Understanding Matching and Mapping Nodes
Matching and mapping request items enables you to match nodes being inserted into a mapping viewpoint with existing nodes of a different node type and then inserting the incoming nodes under the accepted match candidates in the mapping hierarchy.
Unlike merging or deduplication operations, mapping does not result in source and target nodes being merged. Instead, the result of a mapping operation is that an incoming source node is inserted into a hierarchy mapping viewpoint under the matched target parent. For an overview on mapping in Oracle Fusion Cloud Enterprise Data Management, see Mapping Source Nodes to Target Nodes.
Considerations
- The following conditions must be met in order to run a mapping operation:
- You must be in the context of a request, and the request items must have an Insert action.
- The request items be in a mapping viewpoint (that is, the viewpoint must have a mapping bound binding status, see Understanding Bindings and Bound Data Objects).
- The mapping viewpoint cannot allow shared nodes.
- The incoming request items must have a different node type than the target nodes.

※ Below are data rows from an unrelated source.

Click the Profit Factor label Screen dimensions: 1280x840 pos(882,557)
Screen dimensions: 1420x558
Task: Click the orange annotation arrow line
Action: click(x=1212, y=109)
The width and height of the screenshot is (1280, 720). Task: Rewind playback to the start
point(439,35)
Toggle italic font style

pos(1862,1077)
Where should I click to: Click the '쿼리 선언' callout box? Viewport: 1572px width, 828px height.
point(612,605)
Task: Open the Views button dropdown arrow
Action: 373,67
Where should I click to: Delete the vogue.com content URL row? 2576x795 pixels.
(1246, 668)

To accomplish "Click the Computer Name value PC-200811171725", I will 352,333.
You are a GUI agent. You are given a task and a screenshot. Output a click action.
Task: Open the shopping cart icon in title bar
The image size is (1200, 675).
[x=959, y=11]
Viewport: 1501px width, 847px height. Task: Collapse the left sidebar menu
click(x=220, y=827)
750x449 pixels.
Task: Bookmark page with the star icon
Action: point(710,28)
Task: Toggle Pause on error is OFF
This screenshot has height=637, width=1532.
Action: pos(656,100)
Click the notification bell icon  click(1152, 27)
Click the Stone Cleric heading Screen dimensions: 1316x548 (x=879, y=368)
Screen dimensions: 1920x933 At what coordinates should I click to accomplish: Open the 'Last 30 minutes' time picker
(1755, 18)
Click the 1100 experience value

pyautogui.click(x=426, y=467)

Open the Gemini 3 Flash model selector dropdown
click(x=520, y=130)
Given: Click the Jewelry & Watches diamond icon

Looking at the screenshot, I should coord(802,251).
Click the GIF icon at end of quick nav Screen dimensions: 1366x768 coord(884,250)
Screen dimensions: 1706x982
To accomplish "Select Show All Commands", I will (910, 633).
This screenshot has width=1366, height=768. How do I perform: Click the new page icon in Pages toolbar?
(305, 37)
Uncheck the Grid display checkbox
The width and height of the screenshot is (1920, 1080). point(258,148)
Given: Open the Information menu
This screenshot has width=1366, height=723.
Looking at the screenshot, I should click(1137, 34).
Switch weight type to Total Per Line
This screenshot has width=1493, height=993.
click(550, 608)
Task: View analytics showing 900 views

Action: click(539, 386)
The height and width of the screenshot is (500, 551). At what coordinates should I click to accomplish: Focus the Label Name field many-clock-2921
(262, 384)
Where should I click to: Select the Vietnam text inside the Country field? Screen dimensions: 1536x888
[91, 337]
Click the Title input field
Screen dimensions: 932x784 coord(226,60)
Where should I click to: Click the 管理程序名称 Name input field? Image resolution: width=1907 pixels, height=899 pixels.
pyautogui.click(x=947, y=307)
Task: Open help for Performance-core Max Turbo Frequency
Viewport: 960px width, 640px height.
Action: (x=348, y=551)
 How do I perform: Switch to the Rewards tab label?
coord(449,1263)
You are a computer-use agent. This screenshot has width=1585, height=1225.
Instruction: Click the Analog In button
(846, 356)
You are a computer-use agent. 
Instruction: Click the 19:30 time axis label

You configure match rules on the target node type. See Creating, Editing, and Deleting Matching Rules.
- Because the source and target nodes are not merged, survivorship rules are not used in mapping operations.
After you accept the match results and apply your changes, the request items are modified to insert the nodes under the parents that you have accepted. See Matching and Mapping Nodes.
Process Overview
Configuring and using matching and mapping request items follows this general process:
- A metadata manager or a dimension owner performs the initial setup of the
matching process:
- Creates the data sources if you are bringing in data from a source other than an Cloud EDM application.
- Defines the matching rules that determine how nodes from other data sources are matched with existing nodes based on their property values.
- Optionally, configures matching stopwords to ignore common words such as "The" and "Company" from being used when matching request items.
- A business user creates and submits a request with nodes to map to existing nodes. The request items can be manually created, loaded from a file, or generated from compare results or a subscription.
- A data manager runs matching against the incoming nodes, reviews the matching candidates, and accepts or rejects the matches. See Matching and Mapping Nodes.
- The data manager applies the match results to the incoming request items. For
those nodes that are accepted as a match, the parents in the request item are
changed to the accepted match candidates so that the incoming nodes are inserted
under them. See Reviewing Mapping Results and Applying Changes.